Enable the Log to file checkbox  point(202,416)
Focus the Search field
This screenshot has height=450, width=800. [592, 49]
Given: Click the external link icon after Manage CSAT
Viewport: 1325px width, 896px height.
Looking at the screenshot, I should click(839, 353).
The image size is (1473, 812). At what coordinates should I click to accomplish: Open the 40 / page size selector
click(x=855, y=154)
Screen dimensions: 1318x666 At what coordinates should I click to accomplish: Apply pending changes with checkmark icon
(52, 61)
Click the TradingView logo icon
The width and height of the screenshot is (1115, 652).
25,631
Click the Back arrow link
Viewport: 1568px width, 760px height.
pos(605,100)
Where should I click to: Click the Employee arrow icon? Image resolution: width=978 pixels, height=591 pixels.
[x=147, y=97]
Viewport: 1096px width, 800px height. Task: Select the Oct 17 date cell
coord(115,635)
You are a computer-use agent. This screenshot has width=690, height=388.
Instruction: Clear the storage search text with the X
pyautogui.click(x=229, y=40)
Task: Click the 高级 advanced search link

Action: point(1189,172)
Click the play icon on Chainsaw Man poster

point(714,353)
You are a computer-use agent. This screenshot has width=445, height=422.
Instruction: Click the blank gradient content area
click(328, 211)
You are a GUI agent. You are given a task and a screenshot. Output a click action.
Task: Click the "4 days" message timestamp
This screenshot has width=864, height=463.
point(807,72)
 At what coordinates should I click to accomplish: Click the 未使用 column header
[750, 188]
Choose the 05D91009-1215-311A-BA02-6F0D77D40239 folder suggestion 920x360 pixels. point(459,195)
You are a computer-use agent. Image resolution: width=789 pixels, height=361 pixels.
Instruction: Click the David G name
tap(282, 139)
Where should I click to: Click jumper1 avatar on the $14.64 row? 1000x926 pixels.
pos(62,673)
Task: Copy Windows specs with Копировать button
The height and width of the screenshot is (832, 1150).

◇ ◇ ◇

A copy of each line in the data above that holds the string "computer" is needed.

Answer below
You are a computer-use agent. This screenshot has width=690, height=388.
You are a computer-use agent. This screenshot has width=445, height=422.
You are a computer-use agent. Image resolution: width=789 pixels, height=361 pixels.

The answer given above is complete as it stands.